- SHORT EXERCISE
Convert every line of the items below into a Markdown table with the columns Row and Line, numbering the rows and leaving out blank lines.

- SUPPLIED DATA
-------

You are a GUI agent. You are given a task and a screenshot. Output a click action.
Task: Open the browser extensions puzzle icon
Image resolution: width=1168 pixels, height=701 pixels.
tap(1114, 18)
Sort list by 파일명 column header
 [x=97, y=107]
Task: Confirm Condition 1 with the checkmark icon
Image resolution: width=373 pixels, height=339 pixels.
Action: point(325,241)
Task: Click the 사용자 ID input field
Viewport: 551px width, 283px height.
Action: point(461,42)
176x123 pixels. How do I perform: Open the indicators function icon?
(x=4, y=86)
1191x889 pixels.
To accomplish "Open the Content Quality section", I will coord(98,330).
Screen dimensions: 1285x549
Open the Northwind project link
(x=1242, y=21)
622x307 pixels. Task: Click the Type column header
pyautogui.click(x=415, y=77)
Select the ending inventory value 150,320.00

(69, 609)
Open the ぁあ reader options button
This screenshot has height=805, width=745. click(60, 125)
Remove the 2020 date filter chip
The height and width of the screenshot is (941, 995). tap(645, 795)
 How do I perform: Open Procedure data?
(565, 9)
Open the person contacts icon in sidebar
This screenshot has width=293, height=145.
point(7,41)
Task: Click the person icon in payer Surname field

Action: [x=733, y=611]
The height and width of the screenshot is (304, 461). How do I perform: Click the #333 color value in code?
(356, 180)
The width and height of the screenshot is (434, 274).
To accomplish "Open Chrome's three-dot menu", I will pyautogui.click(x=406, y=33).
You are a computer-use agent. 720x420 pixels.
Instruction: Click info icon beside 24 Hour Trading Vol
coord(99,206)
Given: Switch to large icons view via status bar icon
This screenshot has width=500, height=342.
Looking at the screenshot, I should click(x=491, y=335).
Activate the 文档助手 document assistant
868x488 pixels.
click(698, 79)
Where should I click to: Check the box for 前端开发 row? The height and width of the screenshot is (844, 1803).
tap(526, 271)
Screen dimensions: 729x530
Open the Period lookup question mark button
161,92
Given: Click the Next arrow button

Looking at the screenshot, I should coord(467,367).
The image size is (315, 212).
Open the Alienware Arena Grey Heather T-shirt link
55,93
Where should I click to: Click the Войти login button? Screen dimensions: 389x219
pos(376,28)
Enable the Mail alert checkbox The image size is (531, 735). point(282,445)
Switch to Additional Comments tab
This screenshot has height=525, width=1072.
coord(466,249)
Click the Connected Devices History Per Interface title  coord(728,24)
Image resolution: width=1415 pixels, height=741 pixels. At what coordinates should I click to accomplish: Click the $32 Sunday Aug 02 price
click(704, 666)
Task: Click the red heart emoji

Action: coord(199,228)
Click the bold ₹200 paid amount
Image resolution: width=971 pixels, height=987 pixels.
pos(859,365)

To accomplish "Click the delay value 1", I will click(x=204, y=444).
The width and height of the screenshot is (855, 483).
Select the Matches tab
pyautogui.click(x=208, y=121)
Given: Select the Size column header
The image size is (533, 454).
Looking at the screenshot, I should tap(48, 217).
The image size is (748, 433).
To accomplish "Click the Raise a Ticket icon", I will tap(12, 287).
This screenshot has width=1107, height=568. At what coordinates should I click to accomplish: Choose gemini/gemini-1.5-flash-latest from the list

-------

- ANSWER FOR THIS EXERCISE
| Row | Line |
|---|---|
| 1 | You are a GUI agent. You are given a task and a screenshot. Output a click action. |
| 2 | Task: Open the browser extensions puzzle icon |
| 3 | Image resolution: width=1168 pixels, height=701 pixels. |
| 4 | tap(1114, 18) |
| 5 | Sort list by 파일명 column header |
| 6 |  [x=97, y=107] |
| 7 | Task: Confirm Condition 1 with the checkmark icon |
| 8 | Image resolution: width=373 pixels, height=339 pixels. |
| 9 | Action: point(325,241) |
| 10 | Task: Click the 사용자 ID input field |
| 11 | Viewport: 551px width, 283px height. |
| 12 | Action: point(461,42) |
| 13 | 176x123 pixels. How do I perform: Open the indicators function icon? |
| 14 | (x=4, y=86) |
| 15 | 1191x889 pixels. |
| 16 | To accomplish "Open the Content Quality section", I will coord(98,330). |
| 17 | Screen dimensions: 1285x549 |
| 18 | Open the Northwind project link |
| 19 | (x=1242, y=21) |
| 20 | 622x307 pixels. Task: Click the Type column header |
| 21 | pyautogui.click(x=415, y=77) |
| 22 | Select the ending inventory value 150,320.00 |
| 23 | (69, 609) |
| 24 | Open the ぁあ reader options button |
| 25 | This screenshot has height=805, width=745. click(60, 125) |
| 26 | Remove the 2020 date filter chip |
| 27 | The height and width of the screenshot is (941, 995). tap(645, 795) |
| 28 |  How do I perform: Open Procedure data? |
| 29 | (565, 9) |
| 30 | Open the person contacts icon in sidebar |
| 31 | This screenshot has width=293, height=145. |
| 32 | point(7,41) |
| 33 | Task: Click the person icon in payer Surname field |
| 34 | Action: [x=733, y=611] |
| 35 | The height and width of the screenshot is (304, 461). How do I perform: Click the #333 color value in code? |
| 36 | (356, 180) |
| 37 | The width and height of the screenshot is (434, 274). |
| 38 | To accomplish "Open Chrome's three-dot menu", I will pyautogui.click(x=406, y=33). |
| 39 | You are a computer-use agent. 720x420 pixels. |
| 40 | Instruction: Click info icon beside 24 Hour Trading Vol |
| 41 | coord(99,206) |
| 42 | Given: Switch to large icons view via status bar icon |
| 43 | This screenshot has width=500, height=342. |
| 44 | Looking at the screenshot, I should click(x=491, y=335). |
| 45 | Activate the 文档助手 document assistant |
| 46 | 868x488 pixels. |
| 47 | click(698, 79) |
| 48 | Where should I click to: Check the box for 前端开发 row? The height and width of the screenshot is (844, 1803). |
| 49 | tap(526, 271) |
| 50 | Screen dimensions: 729x530 |
| 51 | Open the Period lookup question mark button |
| 52 | 161,92 |
| 53 | Given: Click the Next arrow button |
| 54 | Looking at the screenshot, I should coord(467,367). |
| 55 | The image size is (315, 212). |
| 56 | Open the Alienware Arena Grey Heather T-shirt link |
| 57 | 55,93 |
| 58 | Where should I click to: Click the Войти login button? Screen dimensions: 389x219 |
| 59 | pos(376,28) |
| 60 | Enable the Mail alert checkbox The image size is (531, 735). point(282,445) |
| 61 | Switch to Additional Comments tab |
| 62 | This screenshot has height=525, width=1072. |
| 63 | coord(466,249) |
| 64 | Click the Connected Devices History Per Interface title  coord(728,24) |
| 65 | Image resolution: width=1415 pixels, height=741 pixels. At what coordinates should I click to accomplish: Click the $32 Sunday Aug 02 price |
| 66 | click(704, 666) |
| 67 | Task: Click the red heart emoji |
| 68 | Action: coord(199,228) |
| 69 | Click the bold ₹200 paid amount |
| 70 | Image resolution: width=971 pixels, height=987 pixels. |
| 71 | pos(859,365) |
| 72 | To accomplish "Click the delay value 1", I will click(x=204, y=444). |
| 73 | The width and height of the screenshot is (855, 483). |
| 74 | Select the Matches tab |
| 75 | pyautogui.click(x=208, y=121) |
| 76 | Given: Select the Size column header |
| 77 | The image size is (533, 454). |
| 78 | Looking at the screenshot, I should tap(48, 217). |
| 79 | The image size is (748, 433). |
| 80 | To accomplish "Click the Raise a Ticket icon", I will tap(12, 287). |
| 81 | This screenshot has width=1107, height=568. At what coordinates should I click to accomplish: Choose gemini/gemini-1.5-flash-latest from the list |